FRAGMENTO DEL DOCUMENTO

La asombrosa crónica de James Joyce

Joseph Collins
publicada en The New York Times el 28 de mayo de 1922.
Traducción de José Manuel de Prada

Puede que haya un puñado de visionarios sensibles y con intuición capaces de entender y aprehender Ulises, el nuevo y mastodóntico libro de James Joyce, sin necesidad de asistir a un curso de formación o instrucción pero, incluso después de un examen o, mejor dicho, un análisis cuidadoso, el lector medio inteligente extraerá poco o nada del libro, salvo desconcierto y una sensación de repugnancia. Ulises tendría que ir acompañado de un guía y un glosario, como los libros de la Berlitz. Sólo entonces, el lector atento y diligente podría aprehender algo del mensaje del señor Joyce.

EXPLORA EL MATERIAL
a. Según el fragmento, ¿quién tradujo la crónica de Joseph Collins?
b. Reproduce del fragmento el pasaje que comienza en las palabras "Traducción de José" y acaba después de "del señor Joyce.".

DATOS ALMACENADOS
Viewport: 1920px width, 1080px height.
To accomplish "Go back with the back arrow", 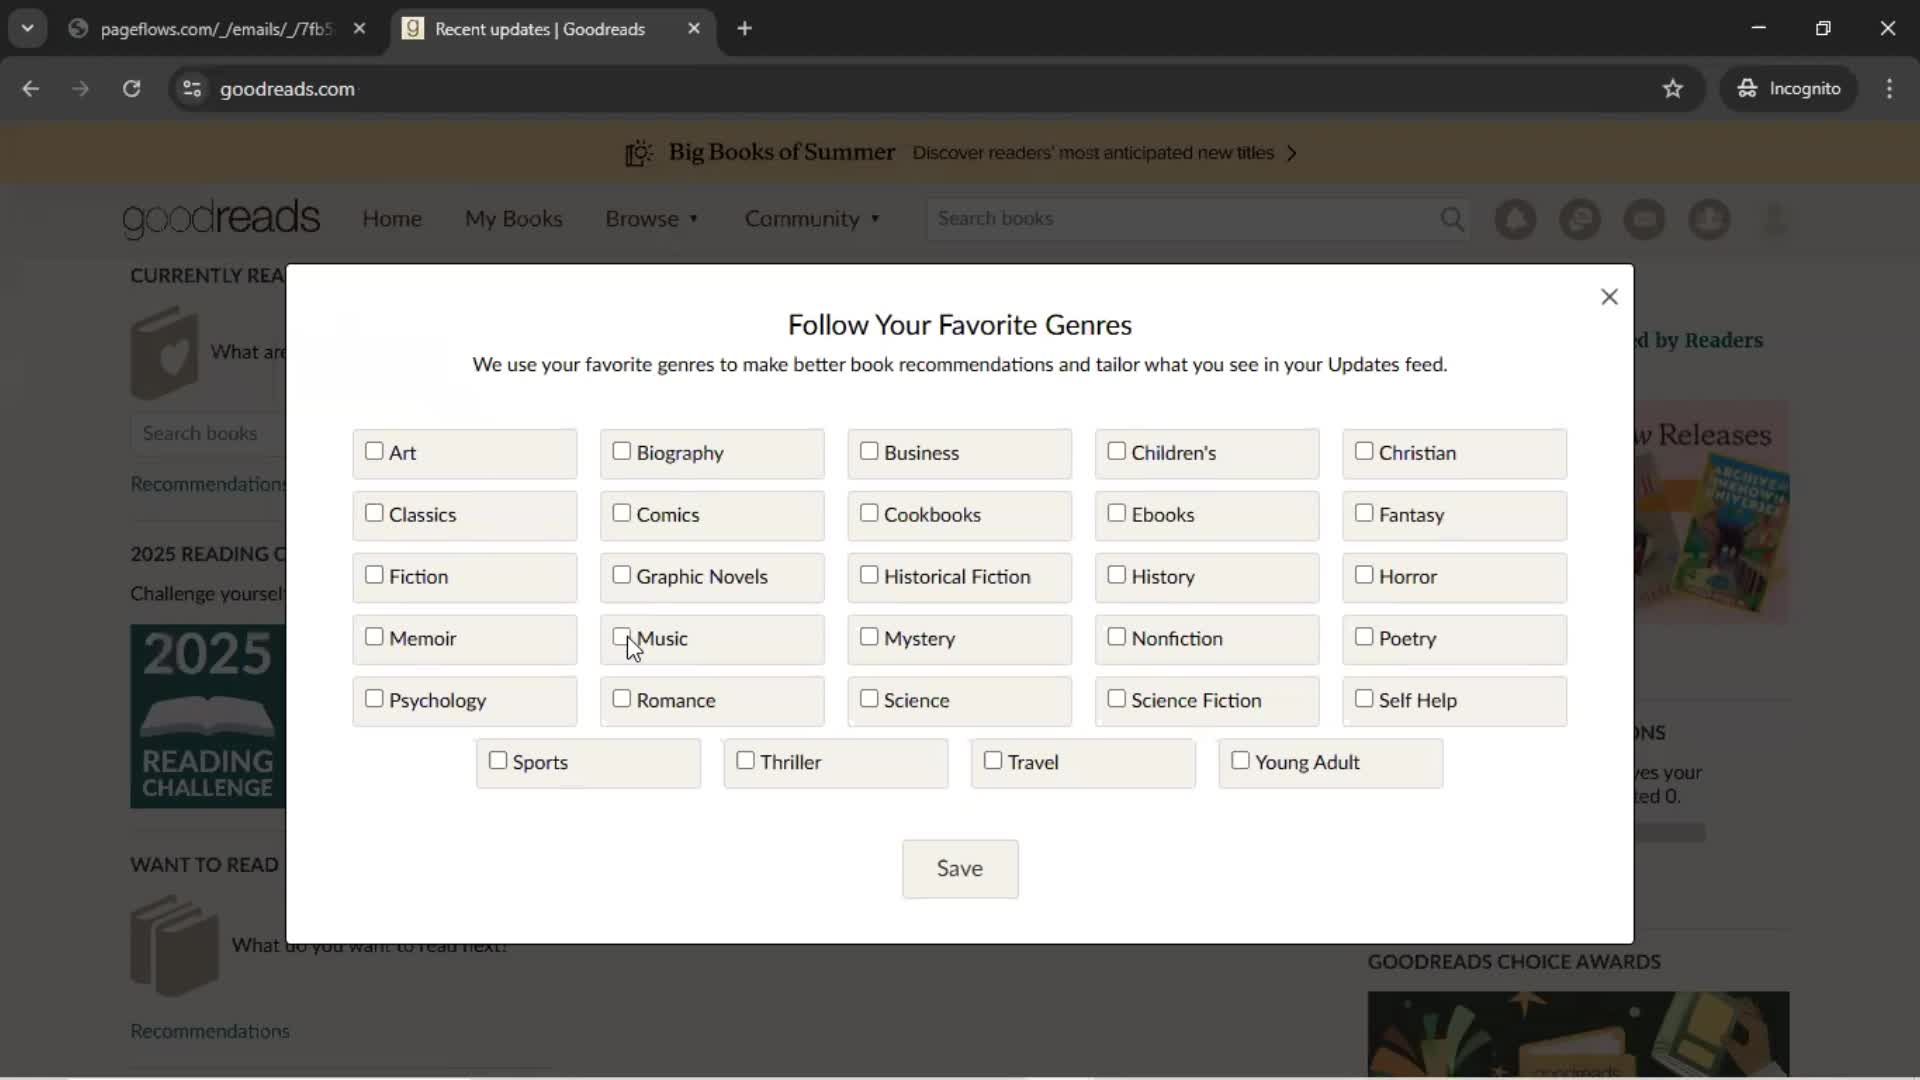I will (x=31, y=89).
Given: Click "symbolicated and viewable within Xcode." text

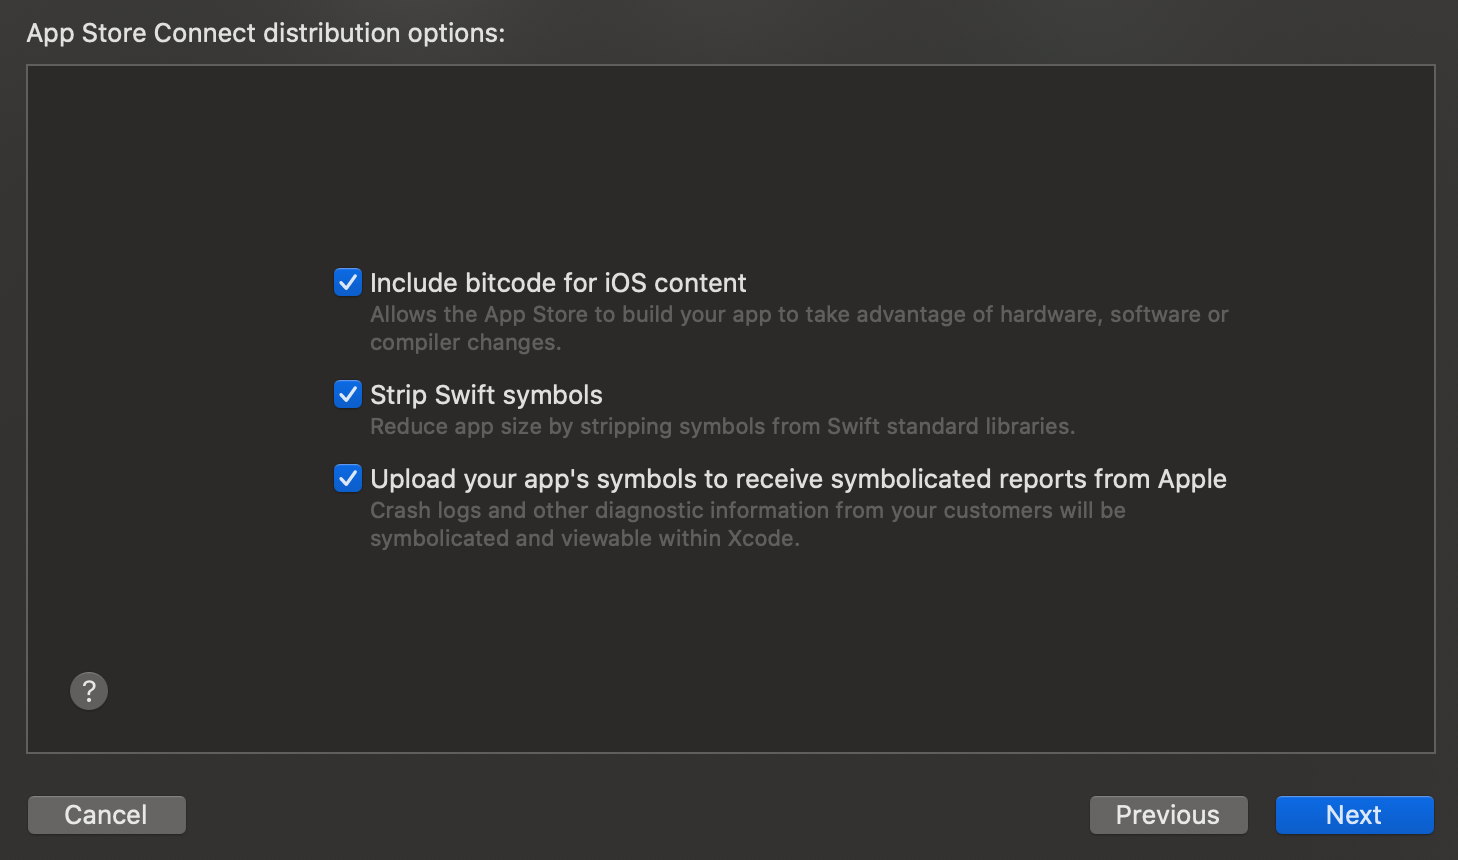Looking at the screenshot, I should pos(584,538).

RESPUESTAS DE LA ACTIVIDAD
a. José Manuel de Prada.

b.
Traducción de José Manuel de Prada

Puede que haya un puñado de visionarios sensibles y con intuición capaces de entender y aprehender Ulises, el nuevo y mastodóntico libro de James Joyce, sin necesidad de asistir a un curso de formación o instrucción pero, incluso después de un examen o, mejor dicho, un análisis cuidadoso, el lector medio inteligente extraerá poco o nada del libro, salvo desconcierto y una sensación de repugnancia. Ulises tendría que ir acompañado de un guía y un glosario, como los libros de la Berlitz. Sólo entonces, el lector atento y diligente podría aprehender algo del mensaje del señor Joyce.